Friday's performances set a tone that persisted throughout the weekend: high-energy, raucous sets during the early hours mellowed to more serene tunes by evening. The Philadelphia band, Soul Glo, kicked off at the Jeremiah Green stage with a robust punk set. They were followed by the more laid-back indie sounds of King Tuff. By the time I reached SYML (who humorously suggested that their acronym stands for "Stuff Your Mom Likes"), I anticipated something tranquil. They did not disappoint, ensnaring the audience with their ethereal melodies. Their vibe seamlessly transitioned into the next act, Cigarettes After Sex, which deepened the dreamy mood. Friday's headliner, Fleet Foxes, offered a gentle set, with lead singer Robin Pecknold reminiscing about his childhood in Port Townsend. Their notes resonated hauntingly through the valley.
Saturday began energetically with Cherry Ferrari, a local pop-metal ensemble, and was followed by the soulful blues of another local, Grace Love. The standout act of the early afternoon was Geese, fronted by Cameron Winter. Their performance evoked the legendary sounds of rock’s past, channeling vibes akin to Jim Morrison and Blind Melon.
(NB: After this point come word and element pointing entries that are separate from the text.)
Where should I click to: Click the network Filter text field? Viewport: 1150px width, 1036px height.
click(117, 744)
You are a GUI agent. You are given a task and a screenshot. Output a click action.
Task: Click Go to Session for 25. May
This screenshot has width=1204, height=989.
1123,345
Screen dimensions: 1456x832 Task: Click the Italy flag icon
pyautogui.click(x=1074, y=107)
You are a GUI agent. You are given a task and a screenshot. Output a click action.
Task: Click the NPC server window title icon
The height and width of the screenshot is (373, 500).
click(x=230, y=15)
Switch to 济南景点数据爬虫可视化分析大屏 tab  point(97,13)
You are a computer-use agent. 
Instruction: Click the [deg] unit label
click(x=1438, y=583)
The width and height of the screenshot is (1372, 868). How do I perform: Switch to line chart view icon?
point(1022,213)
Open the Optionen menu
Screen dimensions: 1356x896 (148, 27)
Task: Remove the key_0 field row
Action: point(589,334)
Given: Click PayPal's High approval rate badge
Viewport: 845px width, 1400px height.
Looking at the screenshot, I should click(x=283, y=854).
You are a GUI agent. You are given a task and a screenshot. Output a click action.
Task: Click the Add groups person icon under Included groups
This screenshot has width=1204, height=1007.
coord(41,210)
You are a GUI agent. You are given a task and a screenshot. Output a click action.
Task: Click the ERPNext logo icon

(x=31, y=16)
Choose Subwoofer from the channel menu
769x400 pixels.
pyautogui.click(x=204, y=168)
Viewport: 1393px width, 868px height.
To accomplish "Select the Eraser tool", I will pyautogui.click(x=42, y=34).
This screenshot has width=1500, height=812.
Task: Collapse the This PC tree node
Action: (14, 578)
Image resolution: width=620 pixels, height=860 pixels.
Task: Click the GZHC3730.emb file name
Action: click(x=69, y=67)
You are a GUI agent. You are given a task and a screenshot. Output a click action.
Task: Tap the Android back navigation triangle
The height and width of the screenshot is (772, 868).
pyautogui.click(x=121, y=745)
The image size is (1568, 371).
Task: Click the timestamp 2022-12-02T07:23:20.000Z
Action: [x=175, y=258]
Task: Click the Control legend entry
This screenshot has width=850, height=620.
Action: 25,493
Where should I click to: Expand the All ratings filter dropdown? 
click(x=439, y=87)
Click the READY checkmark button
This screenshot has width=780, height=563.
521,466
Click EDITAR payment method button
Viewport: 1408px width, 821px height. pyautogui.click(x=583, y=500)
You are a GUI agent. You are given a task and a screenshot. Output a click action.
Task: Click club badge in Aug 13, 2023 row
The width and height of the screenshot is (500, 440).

Hatchie, a fantastic female-led band from Australia, followed them. Laufey, an Icelandic songstress, surprised the crowd with her jazzy love ballads. As I delved deeper into the festival, upon hearing Lil Yachty's set, a fellow attendee inquired if it was rap. I responded, "Yes, but you'll like it." Accompanied by an all-female African-American band, Lil Yachty exhibited mastery in rap and psychedelic rock, and soul. The day wrapped up with the soothing rhythms of headliner Sylvan Esso, which felt like a musical palate cleanser.
Sunday saw an early set by the local band, King Youngblood, with their unmistakable garage rock vibes. The day was filled with diverse performances from space jazz band High Pulp, funk maestro Kassa Overall, indie pop delight The Beths, the distinctive R&B act Three Sacred Souls, and an unforgettable appearance by rap legends, Digable Planets. Thundercat took the honor of being Sunday night's headliner.
The festival grounds buzzed with activity. Between stage performances, attendees could browse stalls featuring local artisans and food vendors. Interactive spaces included areas for performance art, a tent for lantern painting in preparation for the evening parade, poetry readings, spoken word acts, the intriguing Sound Cave Project nestled among old, gutted pianos, and performances by a local vaudeville troupe, The Travelling Spectacular. The Wheeler Theatre was a melting pot of diverse talents: drag queens, podcasters, and lecturers. The day's events concluded with performances by talented female comedians.
Adam Zacks' vision of transforming this festival into an "exploration festival" has certainly borne fruit. Attendees raved about discovering new music and relished the overall experience. Each headlining set attracted larger audiences, signaling growth for The THING. Yet, it retains its intimate, cozy, and family-friendly atmosphere. It might just be that The THING is gaining recognition as perhaps the best small-town music festival in America.